The Maine Education Policy Research Institute was charged by the Legislature to look into several components of the formula, and has been briefing the Education and Cultural Affairs Committee on its study. So far, the group has highlighted several findings: Total spending on public schools has risen faster than inflation as students’ needs rise and enrollments decline, and schools raised $600 million above what the formula deemed necessary.
As lawmakers review the EPS formula, schools across Maine are contending with another budget season, and with that comes the understanding that some districts may see decreases in state funding while others may get more.
The share paid by the state covers 55 percent of all EPS funding in Maine, but most districts do not receive this much. A Maine Monitor analysis of 2024-2025 data found that a majority of schools receive less than this amount from the state. According to preliminary 2025-2026 figures, about 40 percent of Maine’s districts will see their state share decrease next year.
The minimum funding amount for each district is calculated each year by looking at enrollment, operation costs, transportation needs and other factors to determine the cost of education needed to achieve the Maine Learning Results, a state standard for education. Components like local property values, demographics and how much a school spent on special education services the prior year can also impact funding.
The formula was established in 2004 and was based on what the state considers to be a school’s basic needs, though many school districts spend significantly more than this. MEPRI co-director Amy Johnson explained that EPS funding is a “minimum floor, not the ceiling.”
The fluctuating nature of the EPS funding in some towns can be challenging, however, particularly as property values are rising.
In Porter’s consolidated district — which serves 11 towns — there has been a steady increase in property values over the course of the past decade, according to state valuation data.
In Machias, which has the largest school district in AOS 96, valuations increased by about 28 percent between the 2023 and 2025 fiscal years. However, higher property valuations do not necessarily mean communities can afford tax increases, Porter said.
“What happens is you have people that are land rich and cash poor,” Porter said. “Like people that have had saltwater farms handed down from generation to generation.
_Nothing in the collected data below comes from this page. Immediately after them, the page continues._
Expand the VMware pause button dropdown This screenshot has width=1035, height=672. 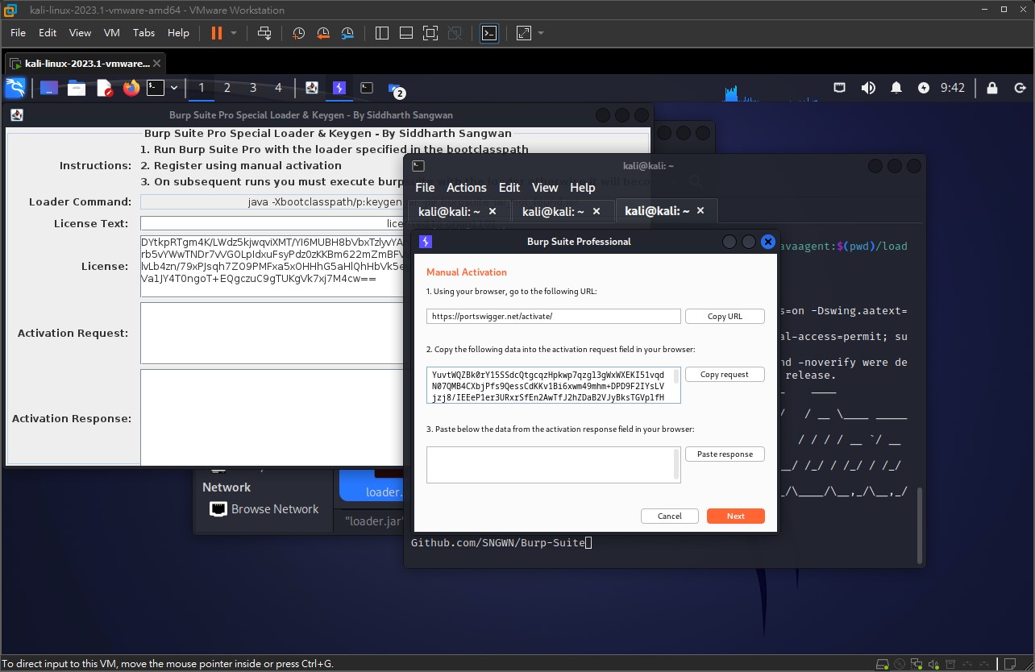coord(234,33)
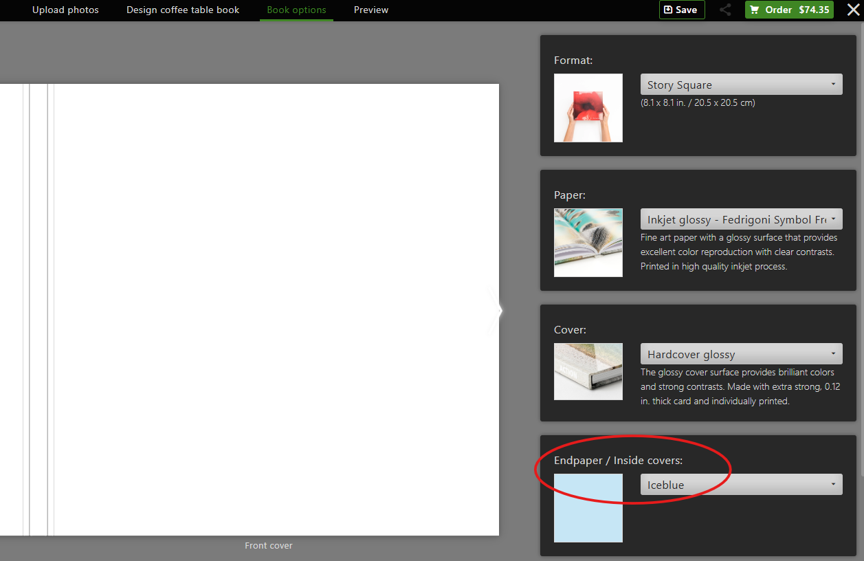Select the Book options tab
Viewport: 864px width, 561px height.
point(296,10)
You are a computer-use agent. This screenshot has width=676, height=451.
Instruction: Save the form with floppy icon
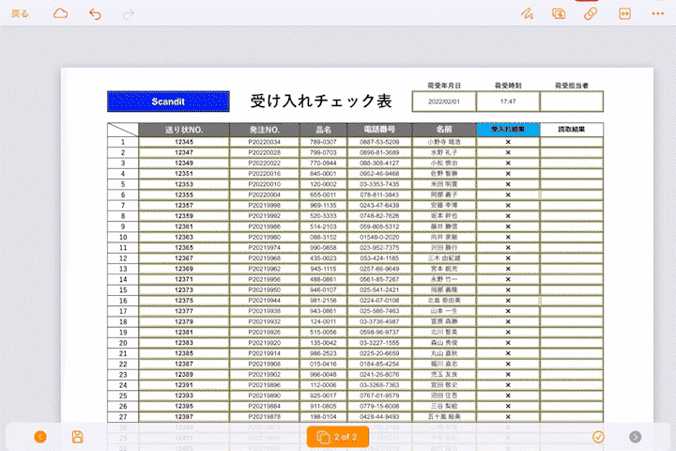pos(78,437)
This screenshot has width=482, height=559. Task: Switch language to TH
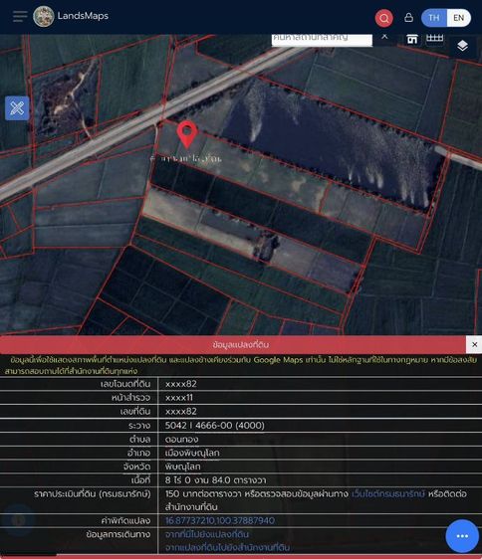click(434, 18)
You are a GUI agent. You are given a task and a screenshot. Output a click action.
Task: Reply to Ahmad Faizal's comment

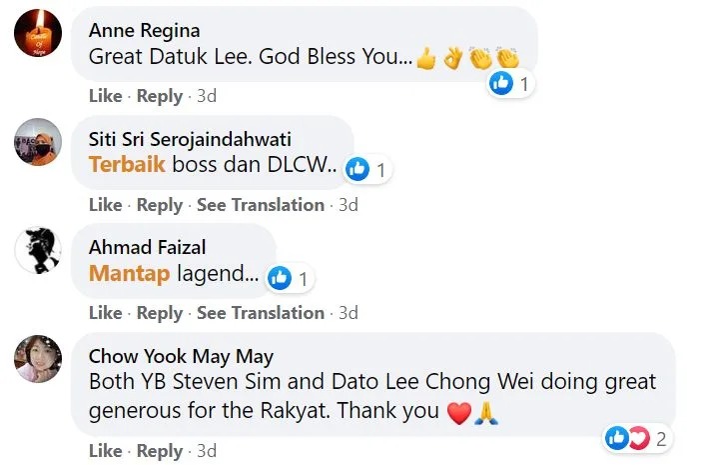tap(160, 313)
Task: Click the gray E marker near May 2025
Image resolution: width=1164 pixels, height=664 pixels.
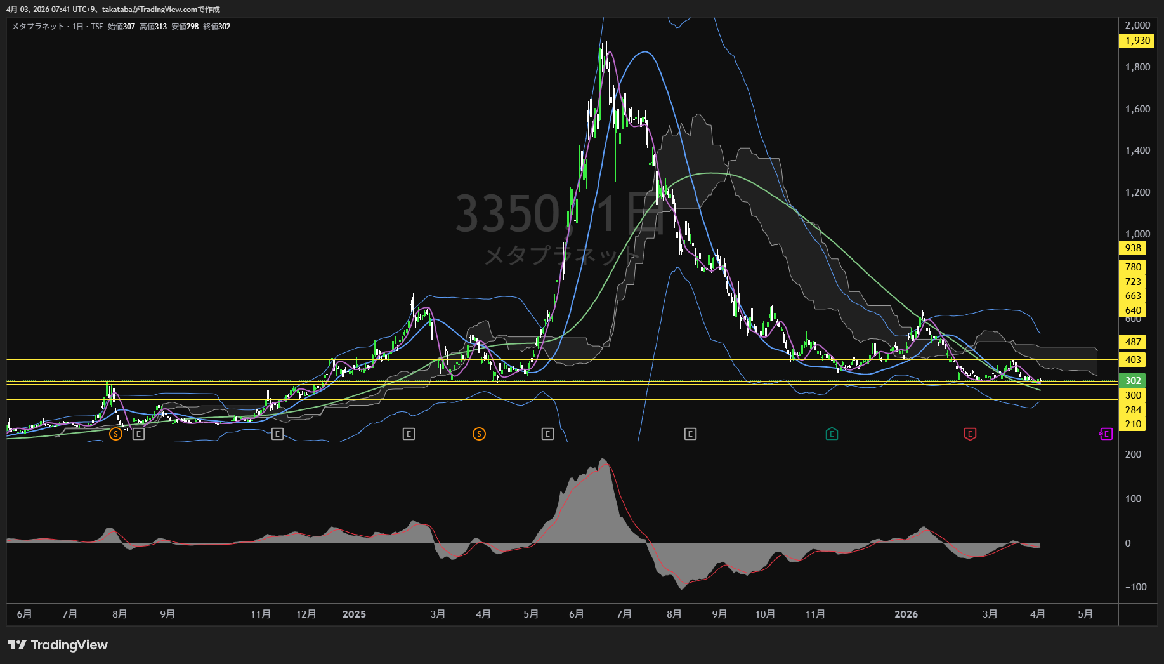Action: pos(547,434)
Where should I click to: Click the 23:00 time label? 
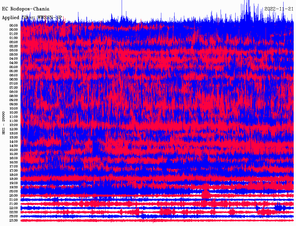click(14, 216)
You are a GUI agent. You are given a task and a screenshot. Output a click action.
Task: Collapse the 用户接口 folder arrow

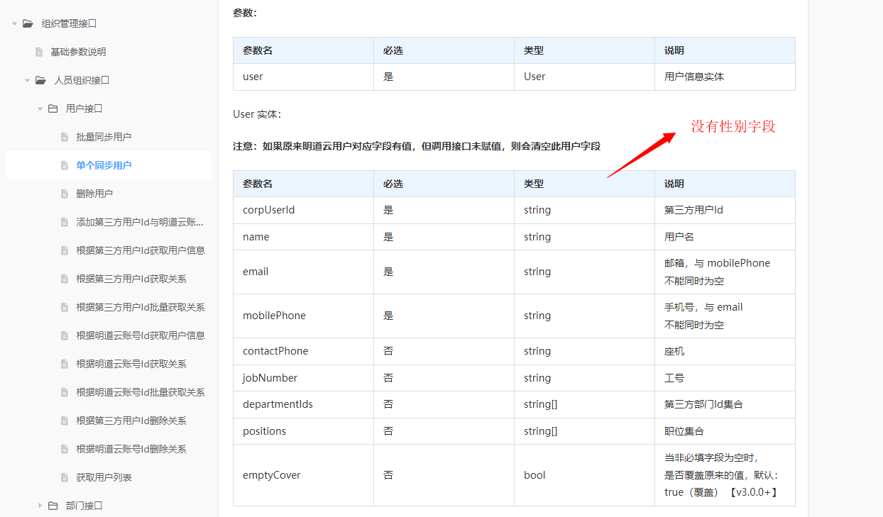click(x=40, y=109)
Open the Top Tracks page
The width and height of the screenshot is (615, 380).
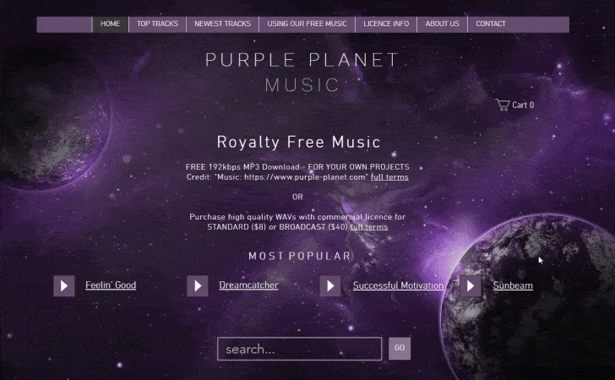(x=157, y=24)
People didn’t really think much of oceanfront property 50 years ago like they do now, so oceanfront property has really driven up the total valuation of towns dramatically.”
The towns in AOS 96 — Cutler, East Machias, Jonesboro, Machias, Machiasport, Marshfield, Northfield, Roque Bluffs, Wesley, Whiting and Whitneyville — run their own schools and share a central administrative office.
This year, some schools were “minimum receivers,” meaning the state covers a much smaller portion of EPS. Whiting, for instance, received just $63,580 out of its half million dollar EPS budget, though next year, the town gets more than $36,000 more.
Towns like Machias have done okay with the funding model since its valuations have not spiked until now, Porter said. The town also has much less waterfront property compared to its oceanside neighbors.
This year, Machias received about $4.5 million — a nearly $789,000 increase from the year prior — from the state, but will lose about $110,000 next year. While this may seem like a minor change compared to the large amount the state is sending, shifts in funds can place pressure on town budgets to account for the loss.
“Most of the time when we lose funding, we try to cut budget items so there isn’t an increased tax burden on our communities,” Porter said. “The problem is, we have very limited staff and services, so there is not much to cut without eliminating staff.”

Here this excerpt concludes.